Hypertext and Creative Writing

The article spends a bit of time describing Storyspace, and even gives a screenshot (probably not a real screenshot, though?):

The authors try to position hypertext fiction along with other experimental literature:

Pound and Eliot set about to replace the narrative element in poetry with fragmented anecdotes or mythical paradigms. Joyce and Woolf called into question the strategy of the novel as a linear and objective narrative. They devised new ways of structuring their works based upon stream of consciousness (Woolf) or upon multiple layers of topical and mythical organization (Joyce). All of these writers were trying to set up new relationships between the moment-by-moment experience of reading a text and our perception of the organizing and controlling structures of the text.

A few more quotes:

Such a reader is like a mathematician who attempts to envision a four-dimensional object by looking at several projections in three dimensions: each projection is a snapshot, and all the snapshots must be synthesized to win a sense of the whole, if indeed such a sense is possible. The synthesis of many readings will be the ultimate experience that the electronic writing offers its readers.

Multiple reading does not necessarily mean multiple plots, although the most obvious way to construct a hypertextual fiction is by presenting the reader with choices that affect the plot. Hypertext could borrow from modern literature the techniques of stream of consciousness or multiple points of view as methods of organization.

All electronic literature takes the form of a game, a contest between author and reader.

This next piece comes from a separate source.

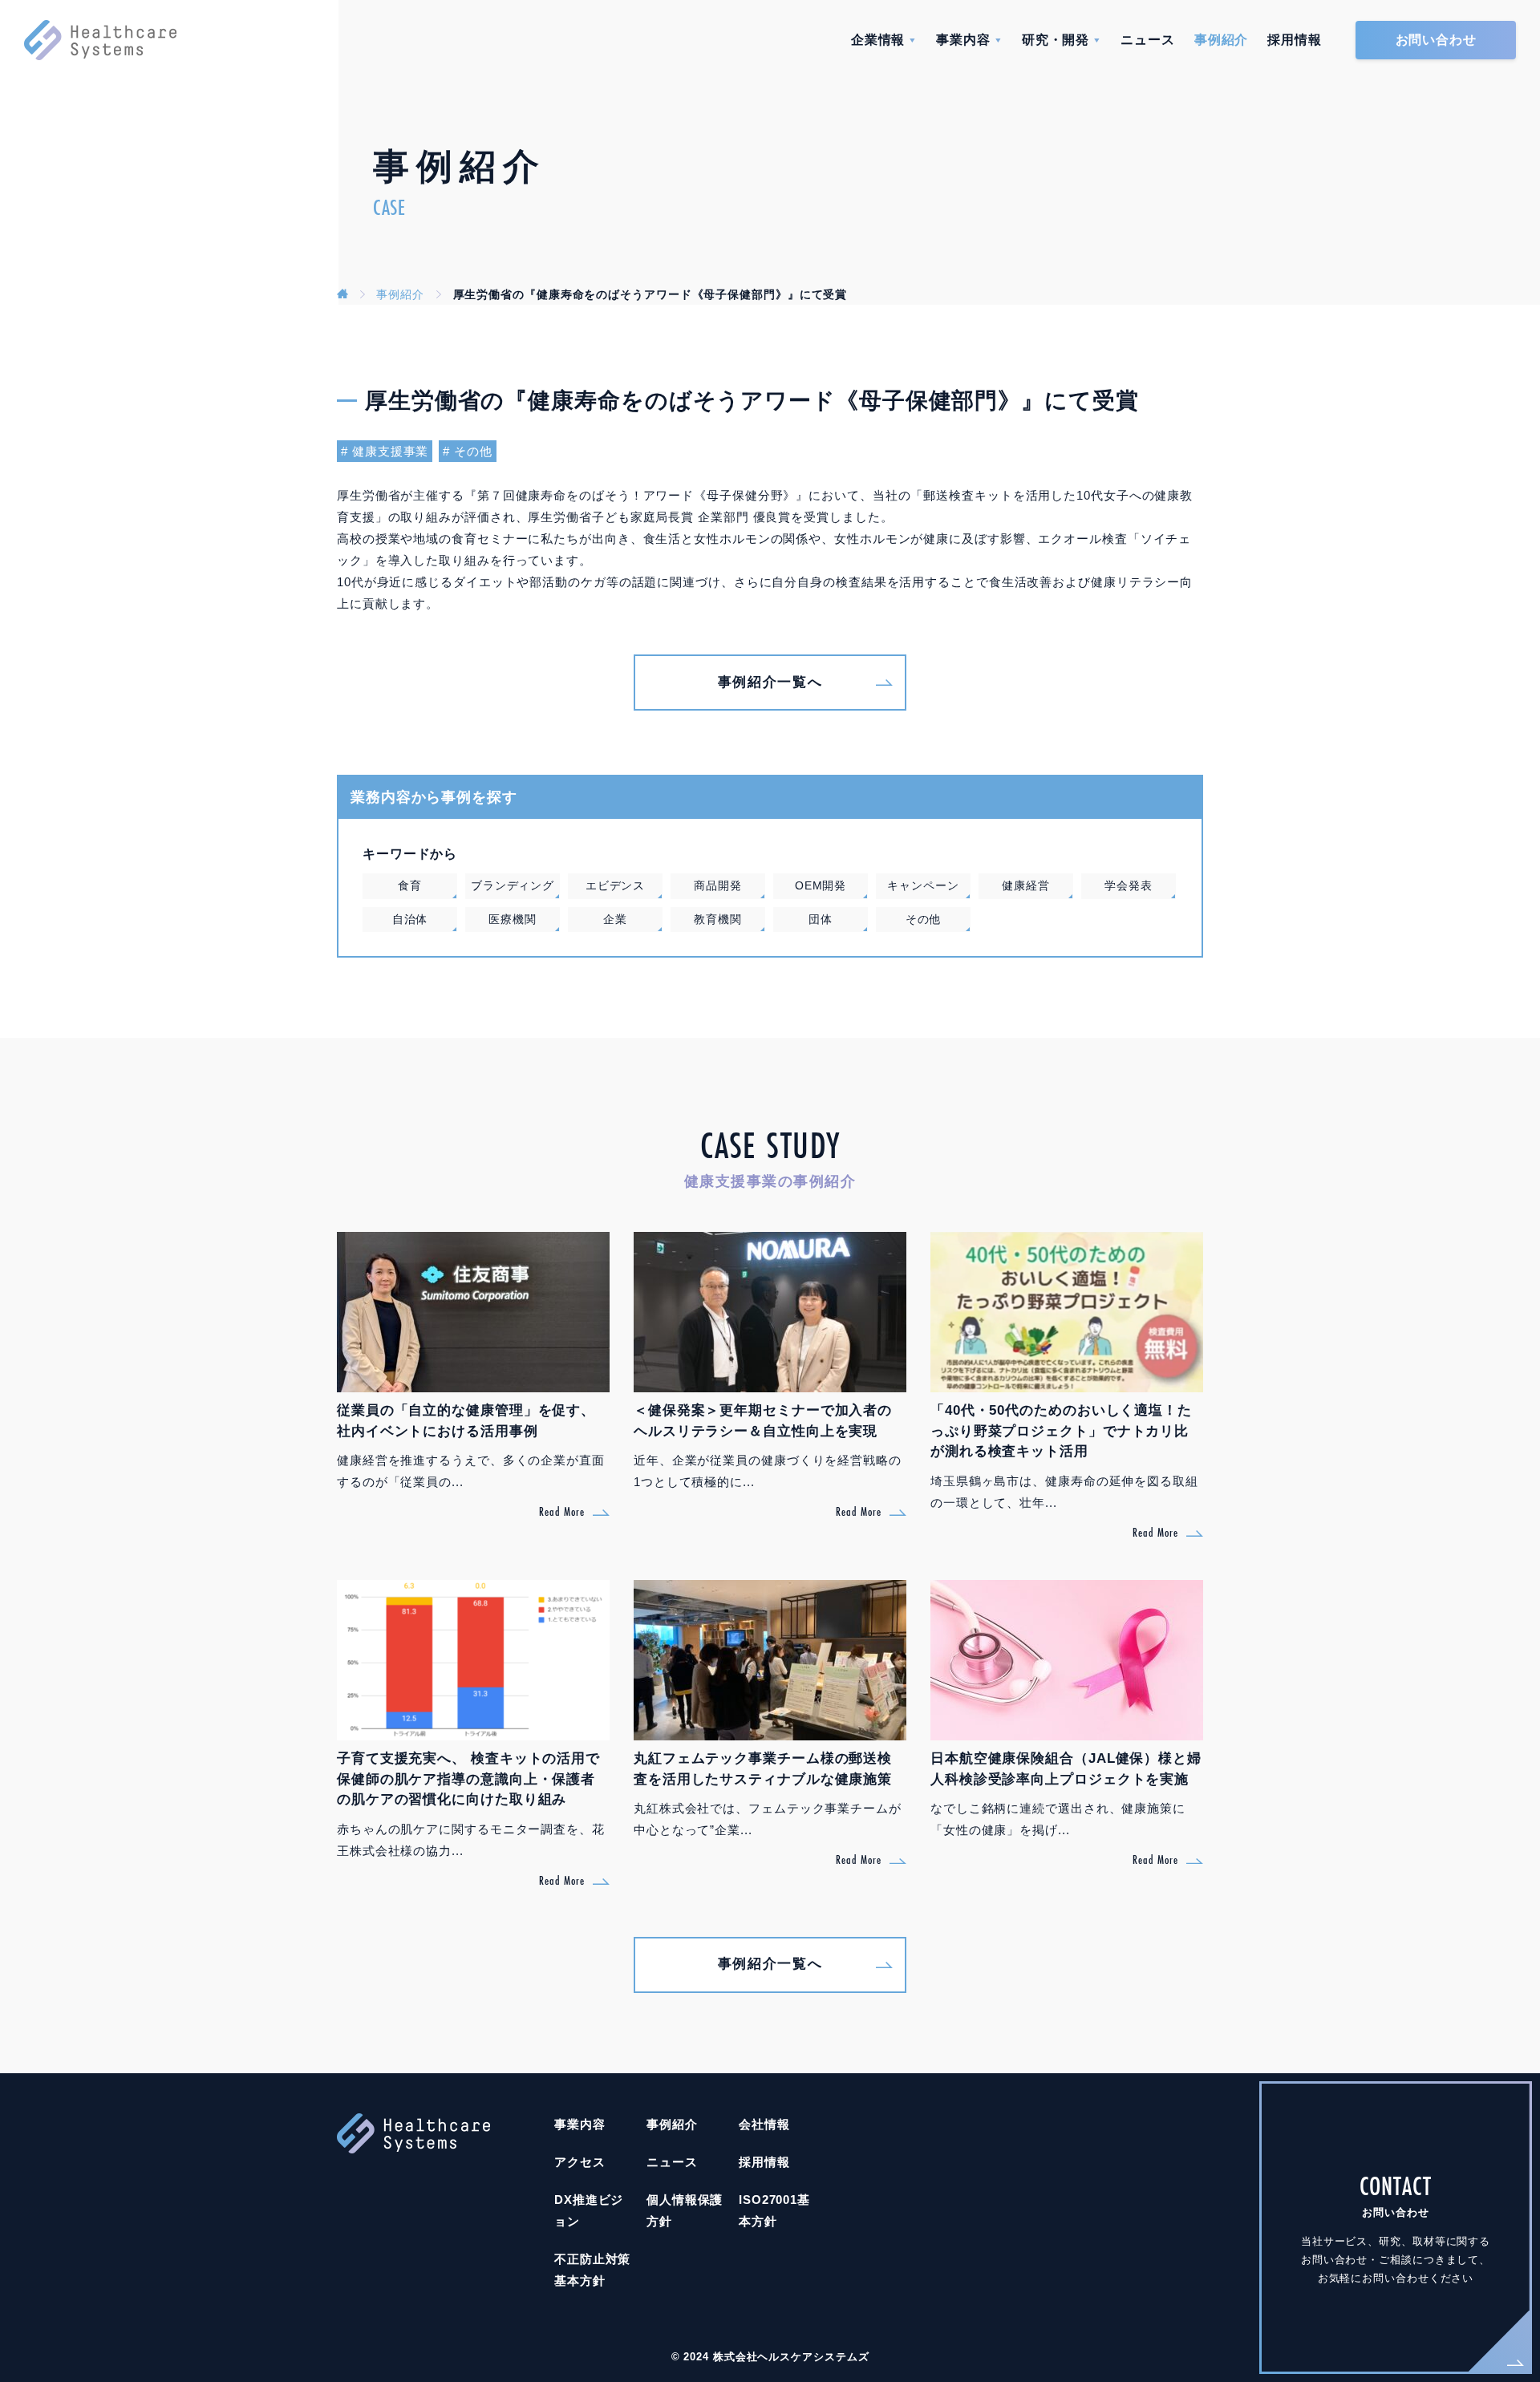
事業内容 (963, 40)
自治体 (410, 919)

Unlike the static and monumental character of printed fiction, hypertextual fiction is characterized by impermanence and a lack of monumentality. A playful attitude prevails, as it should in any computing task. An interactive fiction is, after all, a program that the author creates and the reader executes, and any computer program can go unexpectedly and ridiculously off track.

Abstract

Among its many uses, hypertext can serve as a medium for a new kind of flexible, interactive fiction. Storyspace™ is a hypertext system we have created for authoring and reading such fiction. Interactive fiction in the computer medium is a continuation of the modern “tradition” of experimental literature in print. However, the computer frees both author and reader from restrictions imposed by the printed medium and therefore allows new experiments in literary structure.